● Task directions: Copy out, unchanged, every line from the start of the records to the line that contains "Viewport: 861px width, 715px height.", and stop there.

Dataset entries
▽

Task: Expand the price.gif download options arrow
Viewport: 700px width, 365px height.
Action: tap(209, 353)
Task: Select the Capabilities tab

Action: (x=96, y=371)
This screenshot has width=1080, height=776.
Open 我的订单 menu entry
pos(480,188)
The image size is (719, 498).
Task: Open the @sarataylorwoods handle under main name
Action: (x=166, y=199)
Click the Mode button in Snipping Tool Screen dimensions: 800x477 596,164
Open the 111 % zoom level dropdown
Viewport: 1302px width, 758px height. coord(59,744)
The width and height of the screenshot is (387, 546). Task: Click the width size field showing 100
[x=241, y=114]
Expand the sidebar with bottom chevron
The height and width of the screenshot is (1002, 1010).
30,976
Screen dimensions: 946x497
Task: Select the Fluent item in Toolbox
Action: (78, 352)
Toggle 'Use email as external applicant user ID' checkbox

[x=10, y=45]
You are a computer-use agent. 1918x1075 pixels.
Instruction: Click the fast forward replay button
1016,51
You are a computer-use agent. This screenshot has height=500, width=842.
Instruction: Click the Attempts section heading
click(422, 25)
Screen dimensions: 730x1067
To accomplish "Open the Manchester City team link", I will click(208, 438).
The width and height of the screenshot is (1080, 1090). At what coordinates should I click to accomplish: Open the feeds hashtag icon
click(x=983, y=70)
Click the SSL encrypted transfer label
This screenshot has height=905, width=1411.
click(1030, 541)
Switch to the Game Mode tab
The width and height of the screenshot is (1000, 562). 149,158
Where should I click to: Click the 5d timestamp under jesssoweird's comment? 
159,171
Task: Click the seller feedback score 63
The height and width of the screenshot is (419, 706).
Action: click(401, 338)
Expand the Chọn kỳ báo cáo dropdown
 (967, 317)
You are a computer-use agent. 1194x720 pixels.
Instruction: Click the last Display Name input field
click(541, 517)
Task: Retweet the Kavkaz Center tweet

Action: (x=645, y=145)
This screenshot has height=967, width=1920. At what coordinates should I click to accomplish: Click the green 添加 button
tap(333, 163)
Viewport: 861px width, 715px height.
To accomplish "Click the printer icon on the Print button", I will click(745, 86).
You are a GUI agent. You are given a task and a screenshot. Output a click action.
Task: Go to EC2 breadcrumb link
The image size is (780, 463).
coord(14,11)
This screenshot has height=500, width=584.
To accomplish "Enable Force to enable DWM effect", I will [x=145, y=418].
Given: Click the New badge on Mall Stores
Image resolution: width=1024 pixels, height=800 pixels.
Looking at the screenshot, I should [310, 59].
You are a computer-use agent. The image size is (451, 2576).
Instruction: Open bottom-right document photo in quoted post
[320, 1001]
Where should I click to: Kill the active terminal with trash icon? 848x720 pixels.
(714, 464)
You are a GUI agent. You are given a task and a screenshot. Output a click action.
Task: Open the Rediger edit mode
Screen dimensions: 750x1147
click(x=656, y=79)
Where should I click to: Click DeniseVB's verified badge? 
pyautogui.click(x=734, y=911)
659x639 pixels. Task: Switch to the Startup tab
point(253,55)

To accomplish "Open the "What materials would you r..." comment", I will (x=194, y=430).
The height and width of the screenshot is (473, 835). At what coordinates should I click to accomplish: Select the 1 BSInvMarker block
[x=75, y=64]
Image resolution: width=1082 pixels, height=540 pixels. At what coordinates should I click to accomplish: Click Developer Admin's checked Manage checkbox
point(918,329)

△

● Expected output:
Task: Expand the price.gif download options arrow
Viewport: 700px width, 365px height.
Action: tap(209, 353)
Task: Select the Capabilities tab

Action: (x=96, y=371)
This screenshot has width=1080, height=776.
Open 我的订单 menu entry
pos(480,188)
The image size is (719, 498).
Task: Open the @sarataylorwoods handle under main name
Action: (x=166, y=199)
Click the Mode button in Snipping Tool Screen dimensions: 800x477 596,164
Open the 111 % zoom level dropdown
Viewport: 1302px width, 758px height. coord(59,744)
The width and height of the screenshot is (387, 546). Task: Click the width size field showing 100
[x=241, y=114]
Expand the sidebar with bottom chevron
The height and width of the screenshot is (1002, 1010).
30,976
Screen dimensions: 946x497
Task: Select the Fluent item in Toolbox
Action: (78, 352)
Toggle 'Use email as external applicant user ID' checkbox

[x=10, y=45]
You are a computer-use agent. 1918x1075 pixels.
Instruction: Click the fast forward replay button
1016,51
You are a computer-use agent. This screenshot has height=500, width=842.
Instruction: Click the Attempts section heading
click(422, 25)
Screen dimensions: 730x1067
To accomplish "Open the Manchester City team link", I will click(208, 438).
The width and height of the screenshot is (1080, 1090). At what coordinates should I click to accomplish: Open the feeds hashtag icon
click(x=983, y=70)
Click the SSL encrypted transfer label
This screenshot has height=905, width=1411.
click(1030, 541)
Switch to the Game Mode tab
The width and height of the screenshot is (1000, 562). 149,158
Where should I click to: Click the 5d timestamp under jesssoweird's comment? 
159,171
Task: Click the seller feedback score 63
The height and width of the screenshot is (419, 706).
Action: click(401, 338)
Expand the Chọn kỳ báo cáo dropdown
 (967, 317)
You are a computer-use agent. 1194x720 pixels.
Instruction: Click the last Display Name input field
click(541, 517)
Task: Retweet the Kavkaz Center tweet

Action: (x=645, y=145)
This screenshot has height=967, width=1920. At what coordinates should I click to accomplish: Click the green 添加 button
tap(333, 163)
Viewport: 861px width, 715px height.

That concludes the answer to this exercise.